**ФРАГМЕНТ ТЕКСТА**
::::::::

Предназначение концепций демократизации
Чтобы выяснить место работ по проблеме демократизации в общем контексте сравнительной политологии, мы попытаемся ответить на три вопроса: для кого они делаются, что они собой представляют и как их проводить? В редакционной статье первого номера журнала «Comparative Politics» Г. Лассвелл заметил, что интерес к получению знаний сравнительного характера обычно проявляется «рывками», импульсивно. Описывая это с позиций американской политологии, он выбрал три примера, все отчасти связанные с вовлеченностью США в международные конфликты. Испано-американская война дала импульс сравнительному исследованию мировой политики и колониализма, первая мировая война и большевистская революция в России стимулировали развитие европейских региональных исследований, и в значительно больших масштабах вторая мировая война, начало «холодной войны» и развал колониальной системы привели к коренному пересмотру всех исследовательских и учебных программ. Лассвелл пришел к выводу о том, что «спрос на сравнительную информацию исходит от политических элит, надеющихся на то, что их положение упрочится с расширением территориальных границ получаемой ими политической информации. И только во вторую очередь некоторые политологи видят в сравнительных исследованиях возможность пополнить имеющийся запас знаний и сопоставить свои позиции с мнением коллег» (Lasswell, 1968, р. 3).

::::::::

**ИСХОДНЫЕ ЗАПИСИ**
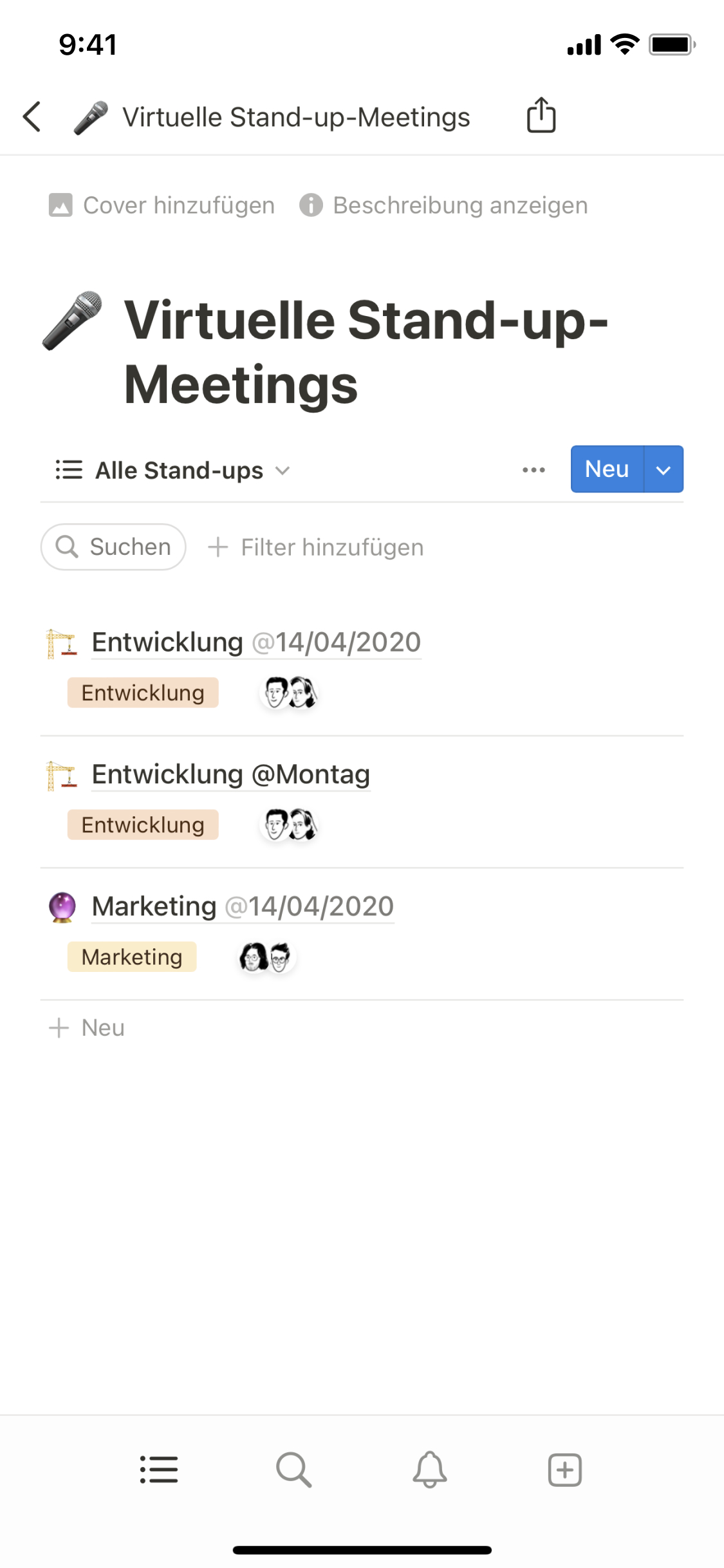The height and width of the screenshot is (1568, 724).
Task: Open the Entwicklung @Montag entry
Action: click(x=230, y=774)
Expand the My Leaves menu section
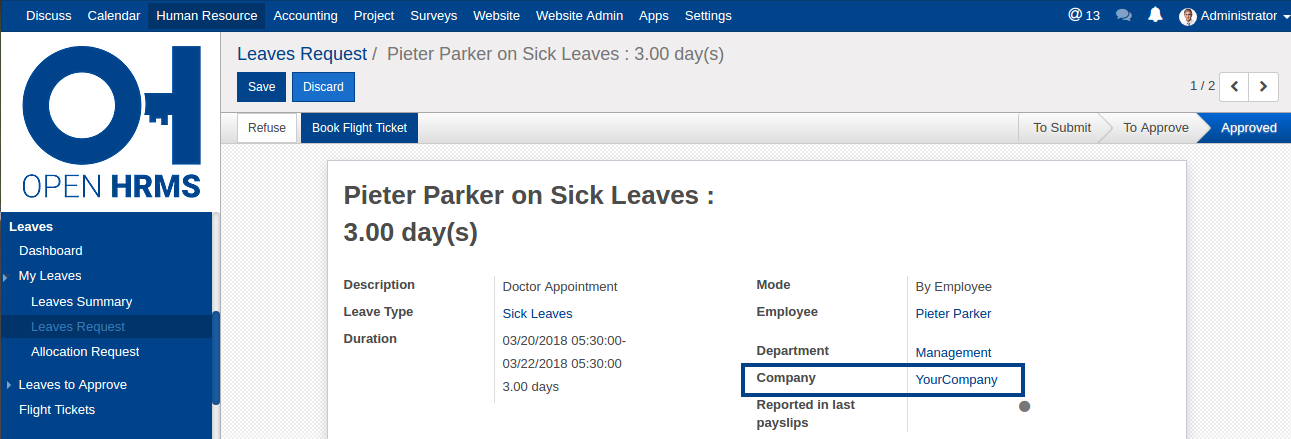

::::::::

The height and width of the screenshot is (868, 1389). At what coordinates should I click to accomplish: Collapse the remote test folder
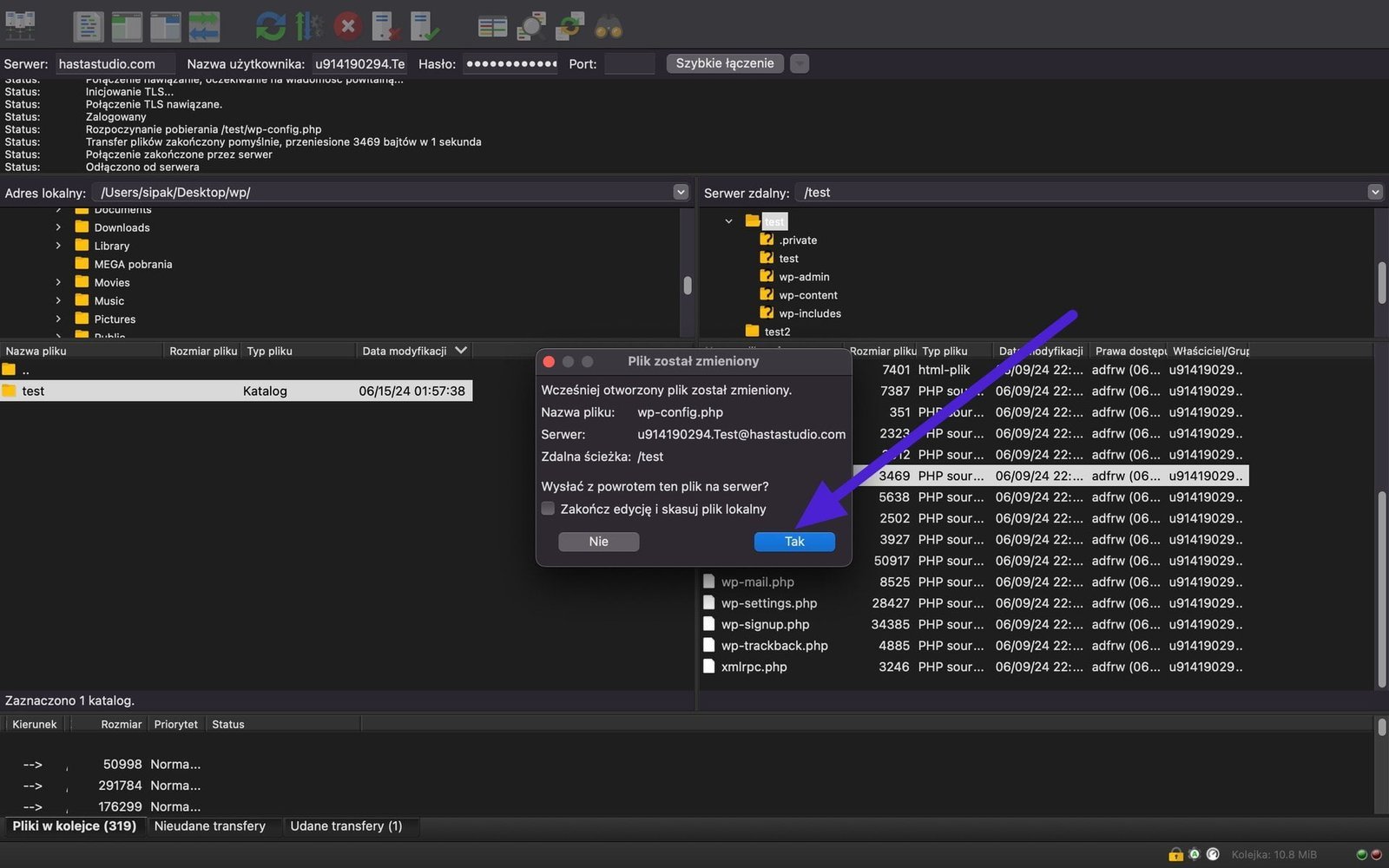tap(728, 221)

::::::::

**ЗАДАНИЕ 1**
Приведите повторно весь текст о концепциях демократизации без каких-либо изменений.
**ЗАДАНИЕ 2**
Перепишите, пожалуйста, дословно строки записей от строки с «The height and width of the screenshot is (868, 1389).» до строки с «tap(728, 221)», обе включительно, и больше ничего. Изображения в ответ не включайте.

**ОТВЕТ 1**
Предназначение концепций демократизации
Чтобы выяснить место работ по проблеме демократизации в общем контексте сравнительной политологии, мы попытаемся ответить на три вопроса: для кого они делаются, что они собой представляют и как их проводить? В редакционной статье первого номера журнала «Comparative Politics» Г. Лассвелл заметил, что интерес к получению знаний сравнительного характера обычно проявляется «рывками», импульсивно. Описывая это с позиций американской политологии, он выбрал три примера, все отчасти связанные с вовлеченностью США в международные конфликты. Испано-американская война дала импульс сравнительному исследованию мировой политики и колониализма, первая мировая война и большевистская революция в России стимулировали развитие европейских региональных исследований, и в значительно больших масштабах вторая мировая война, начало «холодной войны» и развал колониальной системы привели к коренному пересмотру всех исследовательских и учебных программ. Лассвелл пришел к выводу о том, что «спрос на сравнительную информацию исходит от политических элит, надеющихся на то, что их положение упрочится с расширением территориальных границ получаемой ими политической информации. И только во вторую очередь некоторые политологи видят в сравнительных исследованиях возможность пополнить имеющийся запас знаний и сопоставить свои позиции с мнением коллег» (Lasswell, 1968, р. 3).

**ОТВЕТ 2**
The height and width of the screenshot is (868, 1389). At what coordinates should I click to accomplish: Collapse the remote test folder
tap(728, 221)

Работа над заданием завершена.